→ **What you need to do**: Nothing but the lines from the one with "Given: Open the wrench-gear" down to the one with "Click the Size" should be returned, exactly and with both ends included, from the material below.

→ **Exercise data**:
====

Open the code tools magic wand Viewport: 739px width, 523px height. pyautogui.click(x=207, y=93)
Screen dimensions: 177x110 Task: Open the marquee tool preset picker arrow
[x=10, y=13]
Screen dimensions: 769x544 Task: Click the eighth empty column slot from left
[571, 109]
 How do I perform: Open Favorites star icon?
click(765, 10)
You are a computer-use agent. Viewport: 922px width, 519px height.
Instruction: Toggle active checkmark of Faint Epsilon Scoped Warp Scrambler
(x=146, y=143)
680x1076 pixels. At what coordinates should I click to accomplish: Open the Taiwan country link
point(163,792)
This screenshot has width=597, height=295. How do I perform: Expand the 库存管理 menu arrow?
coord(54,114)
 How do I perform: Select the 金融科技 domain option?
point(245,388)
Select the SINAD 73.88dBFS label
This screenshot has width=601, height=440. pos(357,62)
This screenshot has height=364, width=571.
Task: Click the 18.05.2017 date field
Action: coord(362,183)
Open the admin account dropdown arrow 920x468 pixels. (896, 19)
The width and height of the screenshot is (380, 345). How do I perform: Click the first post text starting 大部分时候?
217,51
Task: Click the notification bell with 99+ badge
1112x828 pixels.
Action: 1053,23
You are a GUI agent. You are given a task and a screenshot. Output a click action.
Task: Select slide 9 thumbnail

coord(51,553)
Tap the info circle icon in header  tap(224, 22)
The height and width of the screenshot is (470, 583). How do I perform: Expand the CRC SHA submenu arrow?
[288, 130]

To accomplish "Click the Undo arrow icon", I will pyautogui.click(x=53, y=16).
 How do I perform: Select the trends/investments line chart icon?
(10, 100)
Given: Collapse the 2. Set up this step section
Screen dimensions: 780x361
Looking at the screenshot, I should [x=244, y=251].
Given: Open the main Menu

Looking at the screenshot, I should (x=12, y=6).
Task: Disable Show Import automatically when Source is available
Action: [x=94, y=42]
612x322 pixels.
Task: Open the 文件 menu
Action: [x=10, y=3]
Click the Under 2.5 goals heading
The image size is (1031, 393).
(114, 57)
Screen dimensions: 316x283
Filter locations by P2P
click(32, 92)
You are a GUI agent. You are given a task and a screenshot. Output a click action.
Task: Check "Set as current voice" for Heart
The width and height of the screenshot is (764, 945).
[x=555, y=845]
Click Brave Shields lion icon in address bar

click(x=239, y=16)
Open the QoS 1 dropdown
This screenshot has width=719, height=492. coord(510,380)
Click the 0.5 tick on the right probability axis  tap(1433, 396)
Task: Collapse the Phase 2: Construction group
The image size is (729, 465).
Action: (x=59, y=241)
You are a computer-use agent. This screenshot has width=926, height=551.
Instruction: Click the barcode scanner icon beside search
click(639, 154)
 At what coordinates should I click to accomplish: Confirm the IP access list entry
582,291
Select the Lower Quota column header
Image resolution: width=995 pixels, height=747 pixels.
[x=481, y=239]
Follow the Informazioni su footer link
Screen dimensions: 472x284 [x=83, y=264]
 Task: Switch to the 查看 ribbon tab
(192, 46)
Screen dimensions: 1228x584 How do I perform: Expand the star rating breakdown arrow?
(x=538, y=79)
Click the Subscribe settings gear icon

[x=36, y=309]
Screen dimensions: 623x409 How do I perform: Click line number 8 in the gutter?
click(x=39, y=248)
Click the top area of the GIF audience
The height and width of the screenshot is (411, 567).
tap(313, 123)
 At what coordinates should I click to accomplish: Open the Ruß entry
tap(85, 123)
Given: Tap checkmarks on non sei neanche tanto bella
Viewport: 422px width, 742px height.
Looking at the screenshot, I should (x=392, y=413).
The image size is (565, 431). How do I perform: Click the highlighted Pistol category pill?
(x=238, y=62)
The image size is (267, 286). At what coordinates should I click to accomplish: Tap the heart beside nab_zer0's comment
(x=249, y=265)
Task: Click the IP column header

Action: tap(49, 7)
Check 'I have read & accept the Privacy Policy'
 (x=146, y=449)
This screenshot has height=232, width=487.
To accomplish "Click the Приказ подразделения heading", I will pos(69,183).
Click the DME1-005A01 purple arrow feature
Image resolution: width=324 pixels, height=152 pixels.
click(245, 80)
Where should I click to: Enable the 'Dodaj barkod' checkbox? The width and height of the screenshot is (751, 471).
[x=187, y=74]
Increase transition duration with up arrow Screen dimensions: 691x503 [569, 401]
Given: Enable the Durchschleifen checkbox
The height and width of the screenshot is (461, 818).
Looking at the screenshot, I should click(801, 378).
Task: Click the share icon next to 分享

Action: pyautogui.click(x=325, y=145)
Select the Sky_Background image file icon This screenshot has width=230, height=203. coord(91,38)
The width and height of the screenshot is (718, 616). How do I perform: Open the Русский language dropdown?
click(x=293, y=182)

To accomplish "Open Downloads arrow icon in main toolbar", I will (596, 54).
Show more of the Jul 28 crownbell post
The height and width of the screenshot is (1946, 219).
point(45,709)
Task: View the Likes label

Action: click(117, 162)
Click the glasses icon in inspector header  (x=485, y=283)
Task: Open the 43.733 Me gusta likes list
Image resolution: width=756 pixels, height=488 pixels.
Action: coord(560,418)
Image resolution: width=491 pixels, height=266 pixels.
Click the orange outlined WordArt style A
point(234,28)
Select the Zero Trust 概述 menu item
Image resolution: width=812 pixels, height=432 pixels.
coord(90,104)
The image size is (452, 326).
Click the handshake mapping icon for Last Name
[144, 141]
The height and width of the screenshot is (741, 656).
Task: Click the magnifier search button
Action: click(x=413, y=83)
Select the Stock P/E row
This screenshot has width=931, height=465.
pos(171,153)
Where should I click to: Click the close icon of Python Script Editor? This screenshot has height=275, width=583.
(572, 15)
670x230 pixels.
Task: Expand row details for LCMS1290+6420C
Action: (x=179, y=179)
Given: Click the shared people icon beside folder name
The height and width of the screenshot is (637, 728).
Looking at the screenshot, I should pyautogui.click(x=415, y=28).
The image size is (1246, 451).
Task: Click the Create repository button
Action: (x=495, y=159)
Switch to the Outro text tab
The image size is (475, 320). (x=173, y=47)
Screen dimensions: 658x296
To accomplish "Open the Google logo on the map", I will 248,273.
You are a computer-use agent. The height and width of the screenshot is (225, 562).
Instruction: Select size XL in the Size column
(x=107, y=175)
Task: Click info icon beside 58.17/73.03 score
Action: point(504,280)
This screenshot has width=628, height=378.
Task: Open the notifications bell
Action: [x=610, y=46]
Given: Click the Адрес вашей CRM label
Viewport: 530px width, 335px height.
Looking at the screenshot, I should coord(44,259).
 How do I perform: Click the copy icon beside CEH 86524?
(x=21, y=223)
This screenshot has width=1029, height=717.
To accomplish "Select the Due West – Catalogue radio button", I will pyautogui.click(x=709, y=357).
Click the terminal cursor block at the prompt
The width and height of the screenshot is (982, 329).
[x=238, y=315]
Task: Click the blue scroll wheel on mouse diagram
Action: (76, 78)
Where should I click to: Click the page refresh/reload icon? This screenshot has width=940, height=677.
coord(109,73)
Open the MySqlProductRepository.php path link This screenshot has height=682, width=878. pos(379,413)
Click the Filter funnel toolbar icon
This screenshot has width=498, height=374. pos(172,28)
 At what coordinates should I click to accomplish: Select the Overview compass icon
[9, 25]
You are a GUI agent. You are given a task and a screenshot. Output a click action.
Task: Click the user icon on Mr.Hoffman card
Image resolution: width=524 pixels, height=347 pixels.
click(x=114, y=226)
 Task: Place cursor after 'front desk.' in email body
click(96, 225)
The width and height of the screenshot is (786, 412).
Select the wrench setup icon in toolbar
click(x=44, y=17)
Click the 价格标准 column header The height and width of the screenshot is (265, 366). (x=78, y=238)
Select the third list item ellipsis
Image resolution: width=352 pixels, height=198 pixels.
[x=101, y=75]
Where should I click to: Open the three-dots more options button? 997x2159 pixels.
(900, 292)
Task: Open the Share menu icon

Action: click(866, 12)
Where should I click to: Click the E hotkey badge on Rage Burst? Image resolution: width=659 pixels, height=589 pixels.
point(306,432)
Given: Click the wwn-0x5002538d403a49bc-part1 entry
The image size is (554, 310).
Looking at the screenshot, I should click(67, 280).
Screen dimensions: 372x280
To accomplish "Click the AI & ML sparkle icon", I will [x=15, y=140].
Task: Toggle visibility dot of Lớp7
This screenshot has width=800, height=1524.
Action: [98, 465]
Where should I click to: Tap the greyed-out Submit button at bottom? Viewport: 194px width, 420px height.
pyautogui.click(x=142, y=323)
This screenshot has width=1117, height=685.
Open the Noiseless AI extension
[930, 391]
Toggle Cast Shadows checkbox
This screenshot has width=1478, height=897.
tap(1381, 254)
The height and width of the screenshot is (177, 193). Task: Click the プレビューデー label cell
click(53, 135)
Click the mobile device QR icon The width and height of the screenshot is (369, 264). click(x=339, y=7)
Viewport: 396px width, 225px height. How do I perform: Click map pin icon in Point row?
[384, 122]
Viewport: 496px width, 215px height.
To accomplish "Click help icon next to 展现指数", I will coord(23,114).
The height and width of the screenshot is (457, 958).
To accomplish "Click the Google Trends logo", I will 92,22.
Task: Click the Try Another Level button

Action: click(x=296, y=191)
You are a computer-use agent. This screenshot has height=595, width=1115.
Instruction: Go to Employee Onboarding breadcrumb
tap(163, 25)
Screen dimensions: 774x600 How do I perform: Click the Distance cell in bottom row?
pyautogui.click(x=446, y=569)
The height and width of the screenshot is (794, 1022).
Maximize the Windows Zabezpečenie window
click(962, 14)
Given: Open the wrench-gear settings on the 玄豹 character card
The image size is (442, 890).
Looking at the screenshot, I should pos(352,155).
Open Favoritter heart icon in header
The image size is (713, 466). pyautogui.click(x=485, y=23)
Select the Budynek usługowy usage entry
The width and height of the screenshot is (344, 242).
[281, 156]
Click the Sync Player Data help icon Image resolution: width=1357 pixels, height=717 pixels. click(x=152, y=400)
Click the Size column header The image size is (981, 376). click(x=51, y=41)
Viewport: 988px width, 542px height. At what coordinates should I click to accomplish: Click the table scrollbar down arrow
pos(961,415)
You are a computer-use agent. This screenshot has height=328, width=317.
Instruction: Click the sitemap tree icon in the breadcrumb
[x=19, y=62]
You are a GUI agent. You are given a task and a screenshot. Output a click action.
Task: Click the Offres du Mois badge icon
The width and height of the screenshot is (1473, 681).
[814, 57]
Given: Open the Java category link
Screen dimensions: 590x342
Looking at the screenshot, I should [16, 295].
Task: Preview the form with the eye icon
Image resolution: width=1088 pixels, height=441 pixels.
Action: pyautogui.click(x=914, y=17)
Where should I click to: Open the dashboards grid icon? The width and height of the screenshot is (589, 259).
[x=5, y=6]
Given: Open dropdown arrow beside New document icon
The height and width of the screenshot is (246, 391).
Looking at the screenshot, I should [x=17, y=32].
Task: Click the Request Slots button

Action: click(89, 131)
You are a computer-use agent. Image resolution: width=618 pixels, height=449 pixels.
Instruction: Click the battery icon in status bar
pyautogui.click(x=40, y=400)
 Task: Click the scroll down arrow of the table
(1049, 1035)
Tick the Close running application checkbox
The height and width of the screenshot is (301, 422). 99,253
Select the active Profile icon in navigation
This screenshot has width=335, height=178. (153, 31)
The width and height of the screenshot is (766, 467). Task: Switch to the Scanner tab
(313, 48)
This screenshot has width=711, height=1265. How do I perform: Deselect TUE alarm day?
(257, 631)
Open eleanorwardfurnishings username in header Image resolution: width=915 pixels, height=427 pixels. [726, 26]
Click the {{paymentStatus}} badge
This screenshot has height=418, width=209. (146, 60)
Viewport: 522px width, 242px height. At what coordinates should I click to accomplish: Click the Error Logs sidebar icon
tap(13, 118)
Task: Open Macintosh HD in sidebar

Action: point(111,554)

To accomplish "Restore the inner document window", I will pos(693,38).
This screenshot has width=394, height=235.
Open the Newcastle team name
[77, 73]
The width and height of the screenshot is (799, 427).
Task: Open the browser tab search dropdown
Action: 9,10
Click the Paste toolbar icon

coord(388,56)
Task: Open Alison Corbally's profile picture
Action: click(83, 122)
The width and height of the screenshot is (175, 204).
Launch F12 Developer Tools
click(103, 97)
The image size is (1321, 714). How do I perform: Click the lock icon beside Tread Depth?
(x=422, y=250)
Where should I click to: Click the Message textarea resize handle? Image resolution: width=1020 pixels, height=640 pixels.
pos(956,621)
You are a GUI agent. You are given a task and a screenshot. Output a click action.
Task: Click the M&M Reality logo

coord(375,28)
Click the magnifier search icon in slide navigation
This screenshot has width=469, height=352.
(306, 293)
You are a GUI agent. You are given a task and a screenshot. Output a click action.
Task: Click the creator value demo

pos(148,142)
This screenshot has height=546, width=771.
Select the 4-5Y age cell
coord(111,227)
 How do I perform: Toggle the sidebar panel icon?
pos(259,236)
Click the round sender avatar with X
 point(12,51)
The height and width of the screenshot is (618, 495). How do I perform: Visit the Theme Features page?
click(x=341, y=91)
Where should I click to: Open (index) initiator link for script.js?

====

→ **Reply to the exercise**:
Given: Open the wrench-gear settings on the 玄豹 character card
The image size is (442, 890).
Looking at the screenshot, I should pos(352,155).
Open Favoritter heart icon in header
The image size is (713, 466). pyautogui.click(x=485, y=23)
Select the Budynek usługowy usage entry
The width and height of the screenshot is (344, 242).
[281, 156]
Click the Sync Player Data help icon Image resolution: width=1357 pixels, height=717 pixels. click(x=152, y=400)
Click the Size column header The image size is (981, 376). click(x=51, y=41)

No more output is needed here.